Men, from the time they are boys, are wrapped up in what they can accomplish. They are famously linear in their thinking. When you talk about your problems, they attempt to solve them. Men tend to function in verbs, usually “to make” or “to do”. So when they are told that they can no longer make or do, they feel unwanted, unnecessary. It is reasonable to expect that they may feel a bit depressed or even angry when they finally retire, even if they had been looking forward to it. Be gentle with him but do not coddle.
If you can, plan ahead of time. Without attempting to control his life, introduce things that he may be interested in. Hobbies are good for keeping busy but men need a purpose – encourage him to mentor, teach, or volunteer with his free time. Re-direct his energy into useful pursuits. He has years of experience that can benefit others. Re-assure him of his usefulness but again, don’t coddle him.

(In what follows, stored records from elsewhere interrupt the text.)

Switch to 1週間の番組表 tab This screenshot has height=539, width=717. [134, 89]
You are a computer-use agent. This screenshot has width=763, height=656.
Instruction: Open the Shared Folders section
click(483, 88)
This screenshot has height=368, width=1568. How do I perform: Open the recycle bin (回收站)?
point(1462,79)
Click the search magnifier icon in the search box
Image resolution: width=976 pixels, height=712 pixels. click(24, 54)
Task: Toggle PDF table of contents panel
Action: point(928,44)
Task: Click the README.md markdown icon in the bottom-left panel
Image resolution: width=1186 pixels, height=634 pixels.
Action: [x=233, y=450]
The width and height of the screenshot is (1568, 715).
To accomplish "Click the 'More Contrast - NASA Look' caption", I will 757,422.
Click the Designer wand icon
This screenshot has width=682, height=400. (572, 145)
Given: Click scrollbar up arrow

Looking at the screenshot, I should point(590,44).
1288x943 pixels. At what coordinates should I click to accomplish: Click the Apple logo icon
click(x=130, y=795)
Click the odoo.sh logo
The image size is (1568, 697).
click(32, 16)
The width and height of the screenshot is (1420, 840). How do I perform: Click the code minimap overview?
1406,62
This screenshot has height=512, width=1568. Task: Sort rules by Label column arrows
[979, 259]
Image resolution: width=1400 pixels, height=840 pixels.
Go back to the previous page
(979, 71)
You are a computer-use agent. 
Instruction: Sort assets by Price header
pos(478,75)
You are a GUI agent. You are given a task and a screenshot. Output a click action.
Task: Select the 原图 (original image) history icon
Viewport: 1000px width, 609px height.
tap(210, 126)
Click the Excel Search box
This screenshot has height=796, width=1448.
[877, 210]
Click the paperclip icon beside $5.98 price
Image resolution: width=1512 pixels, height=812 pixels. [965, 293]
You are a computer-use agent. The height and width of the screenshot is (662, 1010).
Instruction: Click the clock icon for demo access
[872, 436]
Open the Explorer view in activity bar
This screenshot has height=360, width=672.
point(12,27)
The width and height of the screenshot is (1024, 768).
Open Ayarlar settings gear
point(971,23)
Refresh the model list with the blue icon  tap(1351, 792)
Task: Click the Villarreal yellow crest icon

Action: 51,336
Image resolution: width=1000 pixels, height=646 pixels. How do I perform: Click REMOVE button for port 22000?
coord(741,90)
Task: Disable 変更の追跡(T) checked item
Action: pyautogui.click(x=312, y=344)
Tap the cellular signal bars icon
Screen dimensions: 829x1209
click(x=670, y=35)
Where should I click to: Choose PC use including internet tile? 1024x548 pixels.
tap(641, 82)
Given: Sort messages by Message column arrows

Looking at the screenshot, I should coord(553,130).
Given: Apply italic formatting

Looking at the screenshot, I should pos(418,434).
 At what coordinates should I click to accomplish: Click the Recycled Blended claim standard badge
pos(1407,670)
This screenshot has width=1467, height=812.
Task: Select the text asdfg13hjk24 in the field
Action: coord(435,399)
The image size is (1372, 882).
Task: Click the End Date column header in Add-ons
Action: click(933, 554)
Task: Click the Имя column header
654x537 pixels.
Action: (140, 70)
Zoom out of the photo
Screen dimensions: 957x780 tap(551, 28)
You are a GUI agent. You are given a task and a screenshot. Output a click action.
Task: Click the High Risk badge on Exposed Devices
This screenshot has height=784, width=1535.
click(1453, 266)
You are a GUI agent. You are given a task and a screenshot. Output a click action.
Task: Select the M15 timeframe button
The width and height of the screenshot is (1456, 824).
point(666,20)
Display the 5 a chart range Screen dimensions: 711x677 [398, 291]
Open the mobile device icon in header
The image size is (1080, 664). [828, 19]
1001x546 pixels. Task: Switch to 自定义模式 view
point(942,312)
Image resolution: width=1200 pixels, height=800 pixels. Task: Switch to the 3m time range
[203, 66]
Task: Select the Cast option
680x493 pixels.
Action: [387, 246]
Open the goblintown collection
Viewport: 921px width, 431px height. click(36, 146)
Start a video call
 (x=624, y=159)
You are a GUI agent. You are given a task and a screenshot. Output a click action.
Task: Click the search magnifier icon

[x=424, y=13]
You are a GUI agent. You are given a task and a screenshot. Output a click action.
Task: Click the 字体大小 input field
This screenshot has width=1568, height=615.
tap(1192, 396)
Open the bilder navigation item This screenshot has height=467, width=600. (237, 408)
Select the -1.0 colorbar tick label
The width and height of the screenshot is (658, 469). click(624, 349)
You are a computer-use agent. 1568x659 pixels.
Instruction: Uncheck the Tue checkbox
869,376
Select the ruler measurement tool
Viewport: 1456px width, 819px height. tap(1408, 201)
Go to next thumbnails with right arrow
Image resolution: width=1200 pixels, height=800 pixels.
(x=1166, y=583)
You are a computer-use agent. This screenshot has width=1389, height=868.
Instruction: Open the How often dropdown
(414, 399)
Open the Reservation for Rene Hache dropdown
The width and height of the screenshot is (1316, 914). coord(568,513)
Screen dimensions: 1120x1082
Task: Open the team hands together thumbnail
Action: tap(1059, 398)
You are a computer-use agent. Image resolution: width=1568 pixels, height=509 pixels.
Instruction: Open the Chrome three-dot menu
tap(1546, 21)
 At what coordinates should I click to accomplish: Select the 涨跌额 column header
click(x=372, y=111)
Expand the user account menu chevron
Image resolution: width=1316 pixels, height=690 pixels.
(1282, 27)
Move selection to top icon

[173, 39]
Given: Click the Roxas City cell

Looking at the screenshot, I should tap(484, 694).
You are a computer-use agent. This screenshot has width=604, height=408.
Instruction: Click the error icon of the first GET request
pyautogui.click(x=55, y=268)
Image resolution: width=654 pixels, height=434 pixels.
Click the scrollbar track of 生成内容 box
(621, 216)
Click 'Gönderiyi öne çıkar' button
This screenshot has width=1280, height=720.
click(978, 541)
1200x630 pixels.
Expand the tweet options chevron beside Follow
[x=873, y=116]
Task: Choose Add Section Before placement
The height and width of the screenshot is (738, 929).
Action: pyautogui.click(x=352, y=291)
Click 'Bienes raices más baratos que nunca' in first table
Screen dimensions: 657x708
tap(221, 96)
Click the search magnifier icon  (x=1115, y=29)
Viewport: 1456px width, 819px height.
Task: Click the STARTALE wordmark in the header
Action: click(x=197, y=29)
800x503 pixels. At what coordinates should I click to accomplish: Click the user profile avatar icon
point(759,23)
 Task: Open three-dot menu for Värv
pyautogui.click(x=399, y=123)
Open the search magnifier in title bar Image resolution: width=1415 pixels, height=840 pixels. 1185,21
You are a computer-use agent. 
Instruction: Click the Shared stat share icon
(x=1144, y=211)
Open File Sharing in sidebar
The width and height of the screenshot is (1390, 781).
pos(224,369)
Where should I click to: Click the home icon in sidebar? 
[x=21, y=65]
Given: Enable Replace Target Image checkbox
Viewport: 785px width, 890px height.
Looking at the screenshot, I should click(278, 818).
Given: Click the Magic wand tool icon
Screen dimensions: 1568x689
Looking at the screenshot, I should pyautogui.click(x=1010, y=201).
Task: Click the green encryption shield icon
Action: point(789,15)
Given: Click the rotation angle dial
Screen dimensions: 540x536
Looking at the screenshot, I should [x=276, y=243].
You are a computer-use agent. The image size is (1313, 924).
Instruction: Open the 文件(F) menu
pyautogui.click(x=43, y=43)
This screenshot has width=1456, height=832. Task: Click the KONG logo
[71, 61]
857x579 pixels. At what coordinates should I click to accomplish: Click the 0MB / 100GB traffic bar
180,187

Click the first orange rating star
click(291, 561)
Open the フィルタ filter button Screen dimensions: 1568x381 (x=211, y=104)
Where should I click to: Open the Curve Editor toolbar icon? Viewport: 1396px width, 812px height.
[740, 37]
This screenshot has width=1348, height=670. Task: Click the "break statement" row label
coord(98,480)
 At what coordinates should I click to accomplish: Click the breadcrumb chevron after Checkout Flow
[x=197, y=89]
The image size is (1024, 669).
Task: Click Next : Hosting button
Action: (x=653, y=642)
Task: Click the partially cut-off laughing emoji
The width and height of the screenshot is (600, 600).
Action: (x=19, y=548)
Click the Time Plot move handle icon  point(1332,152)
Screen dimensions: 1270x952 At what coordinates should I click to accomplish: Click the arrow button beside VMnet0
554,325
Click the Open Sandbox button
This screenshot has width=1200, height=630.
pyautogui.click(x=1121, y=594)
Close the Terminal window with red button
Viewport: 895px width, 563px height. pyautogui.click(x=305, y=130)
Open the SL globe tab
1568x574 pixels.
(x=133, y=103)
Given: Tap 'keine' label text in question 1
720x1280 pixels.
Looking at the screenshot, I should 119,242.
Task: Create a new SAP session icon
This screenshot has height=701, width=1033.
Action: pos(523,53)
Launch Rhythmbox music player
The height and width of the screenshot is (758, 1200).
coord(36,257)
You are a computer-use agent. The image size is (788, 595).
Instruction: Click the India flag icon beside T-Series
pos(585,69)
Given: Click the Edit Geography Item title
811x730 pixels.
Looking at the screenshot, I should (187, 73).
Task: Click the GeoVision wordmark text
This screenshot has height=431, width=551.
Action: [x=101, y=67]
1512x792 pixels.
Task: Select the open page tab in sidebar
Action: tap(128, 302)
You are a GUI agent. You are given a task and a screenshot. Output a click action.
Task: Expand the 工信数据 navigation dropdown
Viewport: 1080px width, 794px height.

You may find that you’re arguing more. You may feel that he’s constantly underfoot. You may feel as though your domain has been invaded. You may feel as though he’s being overly critical. Before bickering, take a deep breath and ask yourself why this is happening and what can be done to improve the situation. Don’t rule out counseling because you think you know each other so well – often a third party can offer a neutral viewpoint or a workable compromise.